====== Passage to read

Others, especially those with a high proportion of younger staff, are attempting to tread a Gen-Z version of the same high wire Goldman Sachs is already balancing on.
U.K. online retailer Asos Plc, known for its fast-fashion, wants its 3,800 predominantly young staff “in more than you’re out.” Many employees “missed the buzz of our offices,” the company said. And while Asos says “meaningful office connectivity” delivers the best results, it stresses that its policy isn’t “one-size-fits-all.”
Asos’s approach mixes a commitment to flexibility with a reminder that business priorities matter, epitomising the dilemma many firms face. Younger workers in particular are increasingly seeking out employers that they perceive demonstrate purpose and integrity.
“Especially when it comes to professional, highly-skilled jobs, it’s a workers’ market. They are dictating the terms of what they need,” said Mary Asante, director of HR Independents, an organization that supports human resources professionals.
Offices are changing, moving beyond ping-pong tables and free food. Citigroup is spending over 100 million pounds ($136 million) revamping its Canary Wharf skyscraper, focusing on energy efficiency and shared workspaces, complete with winter and health gardens.
Citi wants staff to learn, coach, innovate and problem-solve together. That’s a modern approach, though James Bardrick, Citi’s country officer for the U.K., draws a parallel with a different time. “I learned most of what I did when I started 35 years ago by watching and listening to more experienced people around me, whether I was taking notes or making tea.”
Companies like Citi, which place a premium on office life, are facing a test: Can they roll out hybrid work policies that are flexible enough to keep staff happy and get their people back on-site?
Some are going further than redesigning buildings. Fintech companies such as Revolut Ltd. and Eigen Technologies Ltd. are already committed to letting staff work full-time from anywhere.
The move “was one of the hardest decisions I’ve ever had to make,” Eigen co-founder and Chief Executive Officer Lewis Liu said in an interview. “One of things you lose when you go fully remote is one of the purposes of why you work.”
To ensure staff remain engaged, Eigen encourages them to attend cheese and wine events in the office and holds off-site planning sessions at locations like Monkey Island Estate, a luxury hotel in Berkshire, outside London.
Similarly, investment bank Peel Hunt LLP brought staff back in for a two-week “big bang” last year to reconnect with the company. “It was an absolute winner,” CEO Steven Fine said. “I reckon I had 90% of eligible staff in, and then after that they go back to doing whatever their manager is happy with them doing.”

============
====== Dataset extract

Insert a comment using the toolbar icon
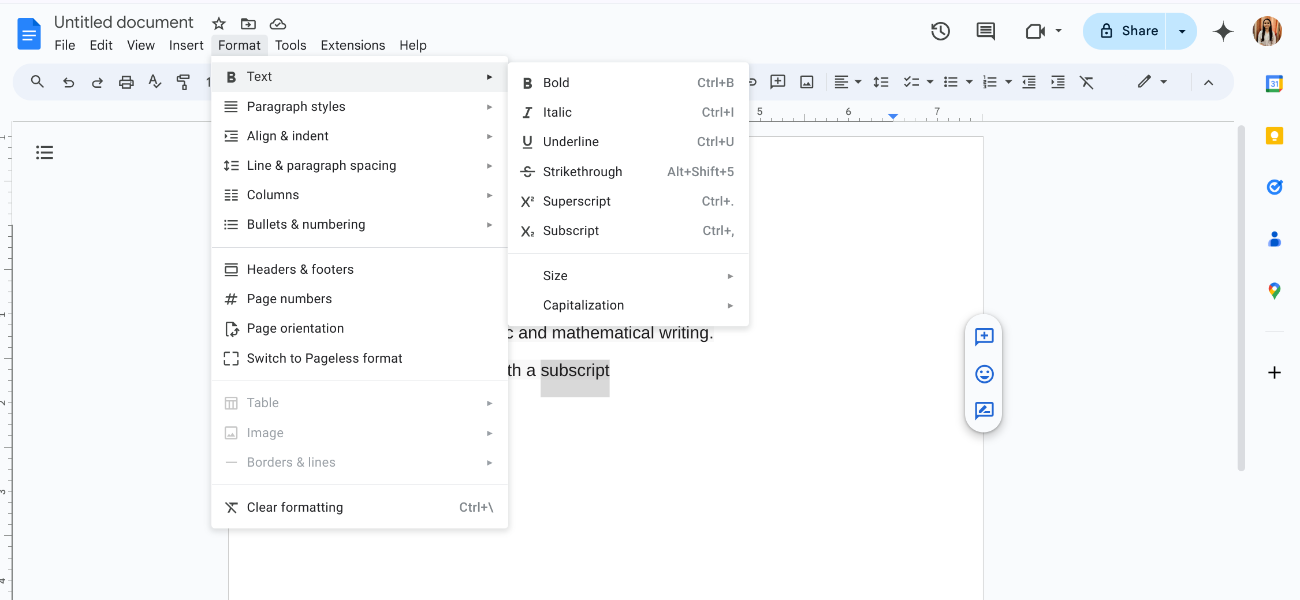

============

_Parts of the exercise_
1) According to the passage on office policies, how much is Citigroup spending to revamp its Canary Wharf skyscraper?
2) Write out the passage on office policies word for word, everything from "Asos’s approach mixes" down to "and health gardens.".
The material comes from a different source than the passage on office policies.

_Solution set_
1) Over 100 million pounds ($136 million).

2)
Asos’s approach mixes a commitment to flexibility with a reminder that business priorities matter, epitomising the dilemma many firms face. Younger workers in particular are increasingly seeking out employers that they perceive demonstrate purpose and integrity.
“Especially when it comes to professional, highly-skilled jobs, it’s a workers’ market. They are dictating the terms of what they need,” said Mary Asante, director of HR Independents, an organization that supports human resources professionals.
Offices are changing, moving beyond ping-pong tables and free food. Citigroup is spending over 100 million pounds ($136 million) revamping its Canary Wharf skyscraper, focusing on energy efficiency and shared workspaces, complete with winter and health gardens.